Our first line of defense has been looking at ways to help health plans to address the impact of shortages on members and costs. Extensive analysis can be done to assess member utilization and pharmacy dispensing patterns, benefit design and cost. For instance, looking at system edits to see if they’re working appropriately to encourage or block overutilization of certain drugs, taking a closer look at high-cost specialty drugs, or analyzing networks, to name a few. At the same time, pharmacies need to consider modifying their work environments and optimizing technology to reduce the stress and burnout of staff. They should also consider adding ancillary support to take some of the administrative tasks off the pharmacists. Pharmacy Benefit Managers and pharmacy groups can advocate with State Boards of Pharmacy to modify antiquated rules and provide pharmacies with flexibility in staffing and hours, with mid-day breaks. These are some of the key issues and questions we keep top of mind when developing a strategic response to the situation.

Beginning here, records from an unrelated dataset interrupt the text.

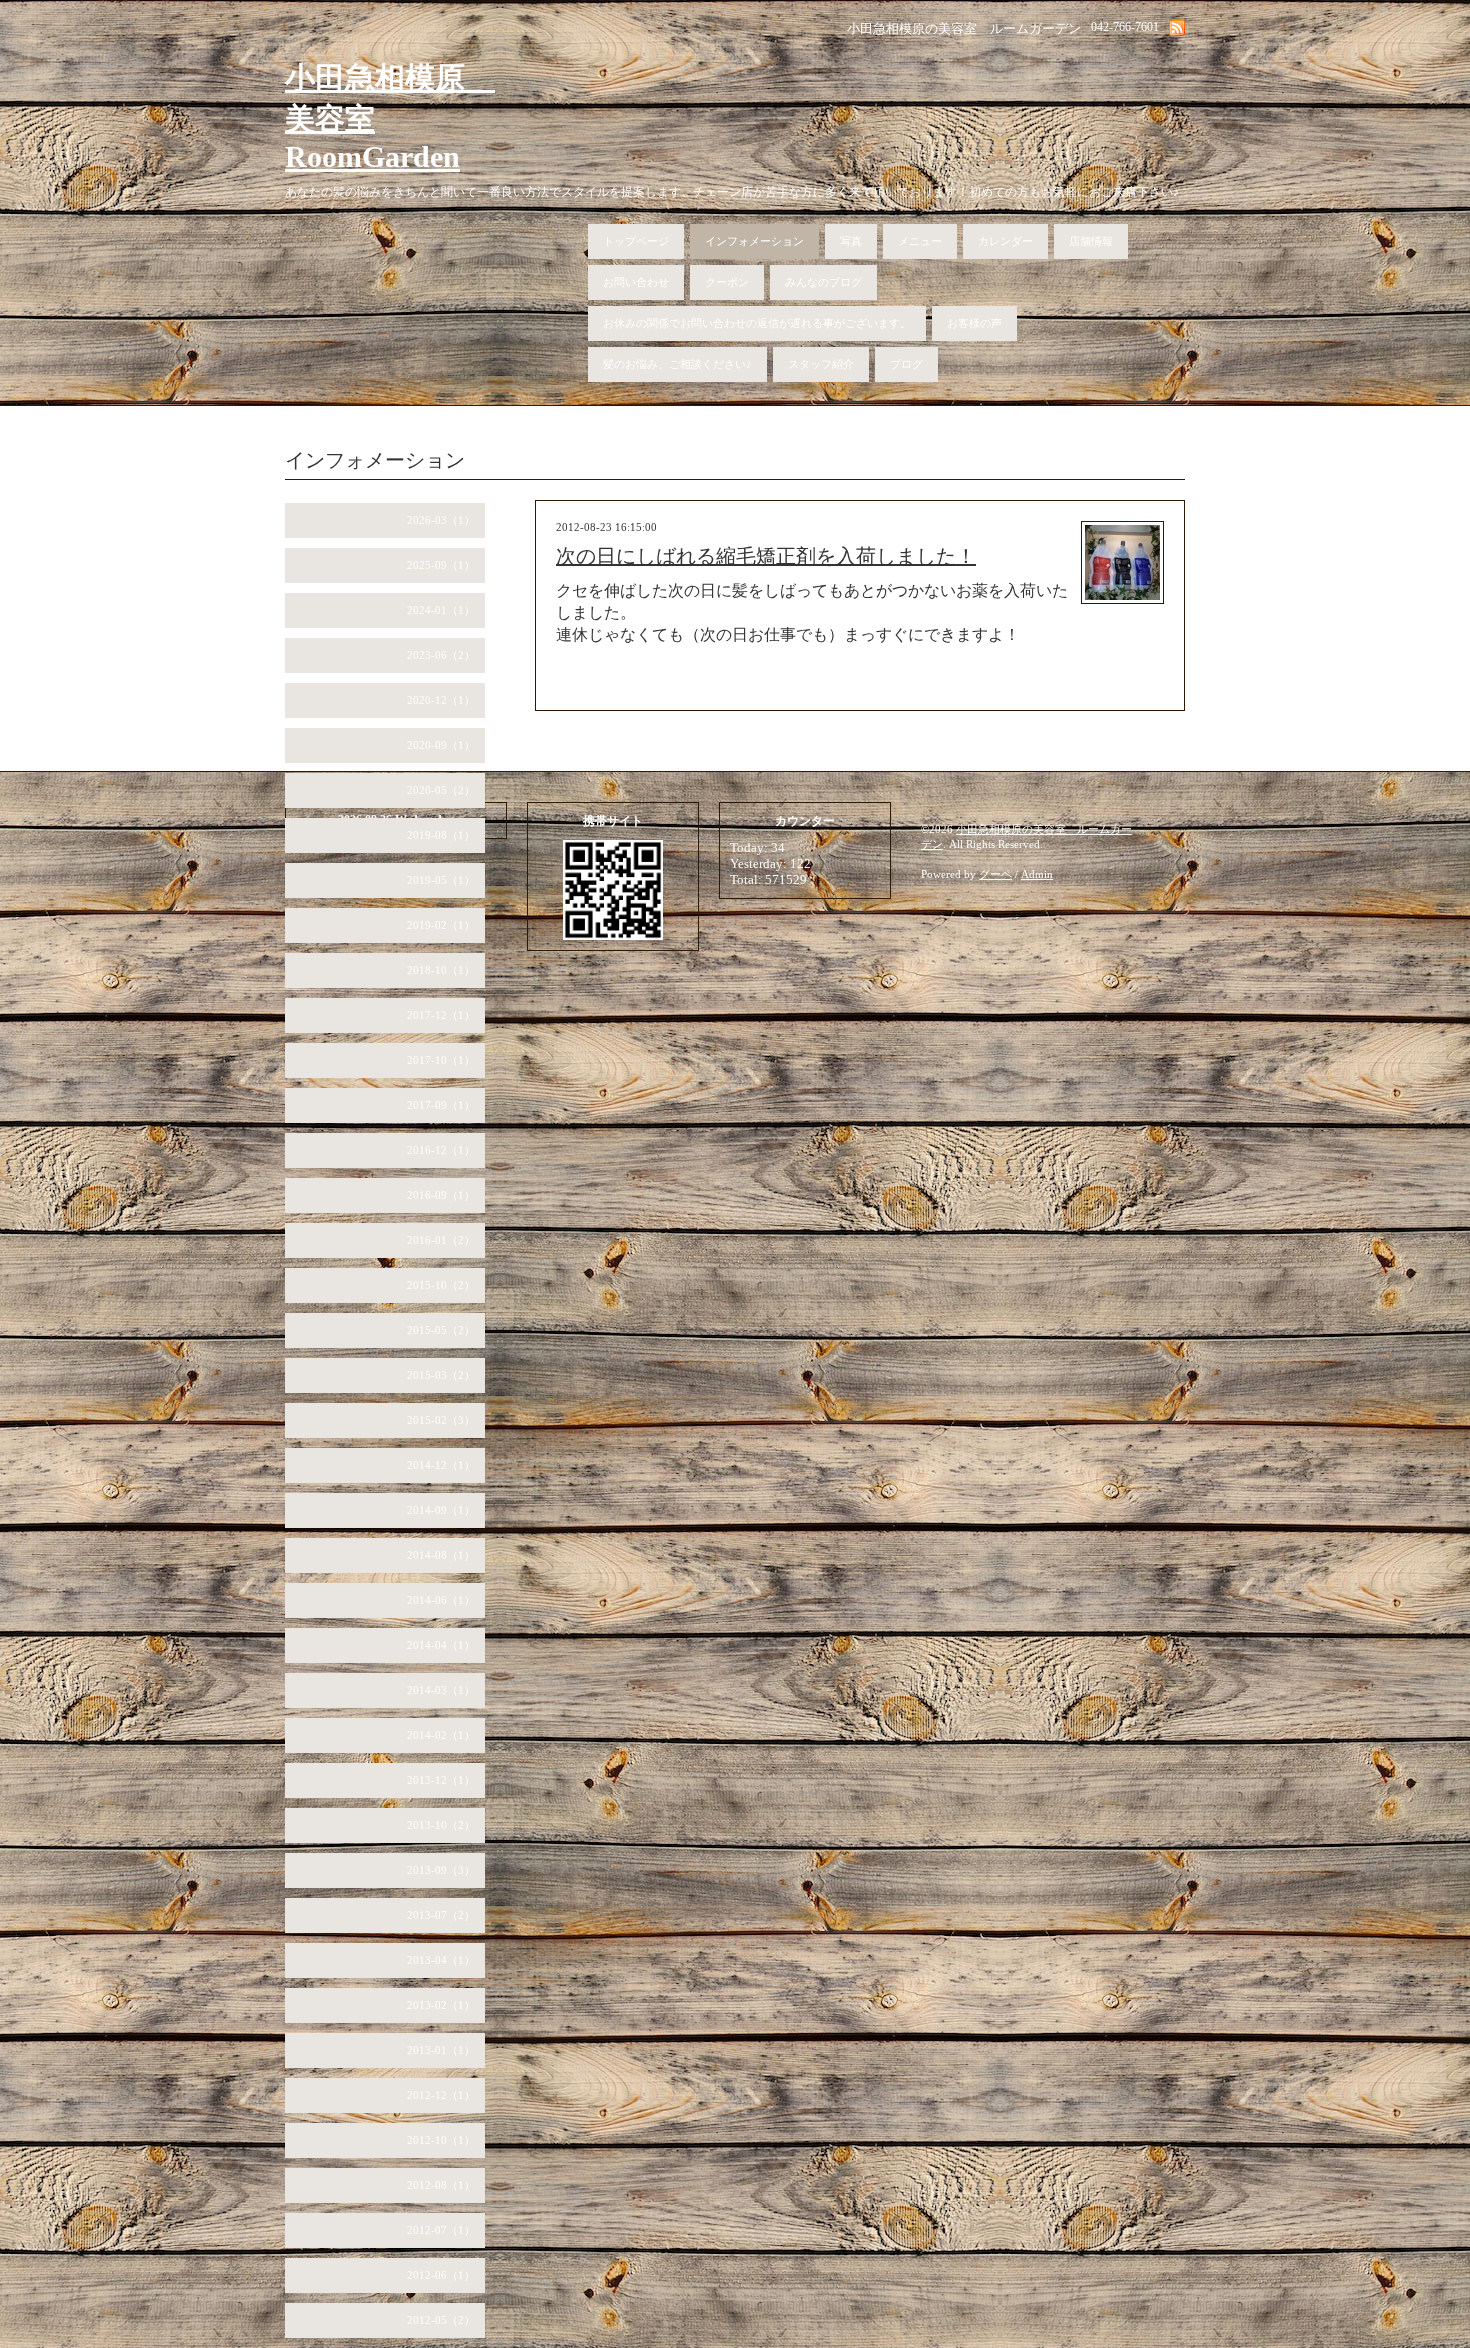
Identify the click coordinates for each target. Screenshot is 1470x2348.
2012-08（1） (441, 2185)
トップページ (636, 241)
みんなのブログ (823, 282)
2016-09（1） (441, 1195)
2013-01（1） (441, 2050)
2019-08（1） (441, 835)
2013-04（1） (441, 1960)
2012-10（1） (441, 2140)
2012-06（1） (441, 2275)
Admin (1037, 874)
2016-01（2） (441, 1240)
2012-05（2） (441, 2320)
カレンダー (1005, 241)
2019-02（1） (441, 925)
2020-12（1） (441, 700)
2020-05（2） (441, 790)
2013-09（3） (441, 1870)
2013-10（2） (441, 1825)
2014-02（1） (441, 1735)
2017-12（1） (441, 1015)
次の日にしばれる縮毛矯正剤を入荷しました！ (766, 556)
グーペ (995, 874)
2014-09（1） (441, 1510)
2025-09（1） (441, 565)
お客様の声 (974, 323)
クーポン (727, 282)
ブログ (906, 364)
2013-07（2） (441, 1915)
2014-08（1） (441, 1555)
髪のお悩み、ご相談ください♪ (677, 364)
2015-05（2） (441, 1330)
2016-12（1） (441, 1150)
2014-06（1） (441, 1600)
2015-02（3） (441, 1420)
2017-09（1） (441, 1105)
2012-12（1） (441, 2095)
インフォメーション (754, 241)
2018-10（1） (441, 970)
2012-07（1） (441, 2230)
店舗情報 (1091, 241)
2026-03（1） (441, 520)
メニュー (920, 241)
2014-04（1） (441, 1645)
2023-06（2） (441, 655)
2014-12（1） (441, 1465)
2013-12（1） (441, 1780)
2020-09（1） (441, 745)
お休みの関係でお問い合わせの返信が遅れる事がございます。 (757, 323)
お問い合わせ (636, 282)
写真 (851, 241)
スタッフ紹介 (821, 364)
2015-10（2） (441, 1285)
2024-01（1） (441, 610)
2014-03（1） (441, 1690)
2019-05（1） (441, 880)
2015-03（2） (441, 1375)
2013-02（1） (441, 2005)
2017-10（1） (441, 1060)
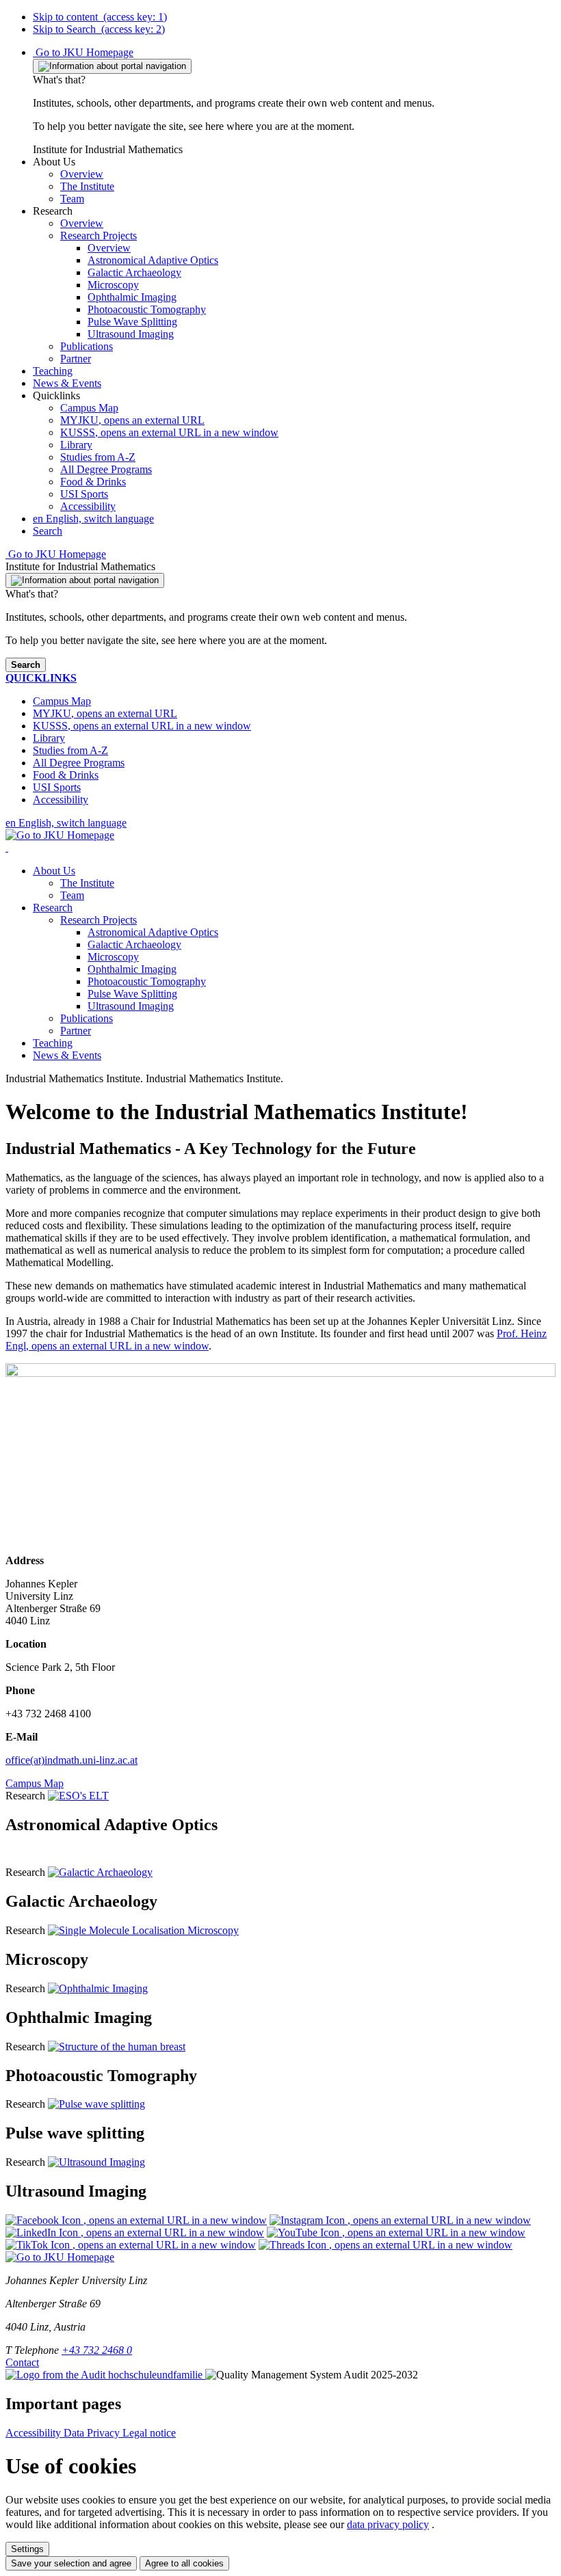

While there have been other drug shortages, Adderall and other drugs for ADHD are in short supply due to supply and demand, plus a few other reasons. On the demand side, ADHD diagnoses have been on the rise for more than 10 years, not only for children but adults as well. It’s been reported that there has been a COVID tipping point—a spike in ADHD diagnoses because of remote learning, with symptoms more noticeable by parents. On the supply side, these drugs are controlled substances and have additional government restrictions in terms of manufacturer allotments of raw ingredients and production quotas.Generics are generally preferred over branded drugs by health plans. Patients now have to wait for generics, or else request an override to get the brand name drugs instead. Additionally, for Adderall in particular, several manufacturers of generics have discontinued production of immediate-release products, as the standard of treatment transitions to long-acting products.
There are regulatory and market issues as well. Some state laws preclude partial fills of controlled substances, so a pharmacy can’t spread out the supply to support multiple patients—the entire quantity must be dispensed at once. Also, black market demand diverts some of the supply to illicit sales and use.
Plans and Pharmacy Benefit Managers should consider actions like temporarily eliminating 90-day supplies of medications, or only paying for 60-day supply, but making it financially neutral for the patient and the pharmacy. Pharmacies could stop auto refills. Digital reminders can make patients more aware of what they have on hand and the timeliness of their refill. Pharmacy Benefit Managers could tighten up refill-too-soon edits where possible. Pharmacy Benefit Managers can work together to modify the process to make it accessible but financially neutral to all parties. By having a 90-day supply, you’re paying one dispensing fee to the pharmacy and charging one copay from the patient. If you eliminate 90-day fills or reduce to 60 days, you need to adjust these to make it financially neutral.
Leslie Lotano-Saba, RPh, MS ([email protected]) is Vice President of Pharmacy Solutions at global management consultancy AArete.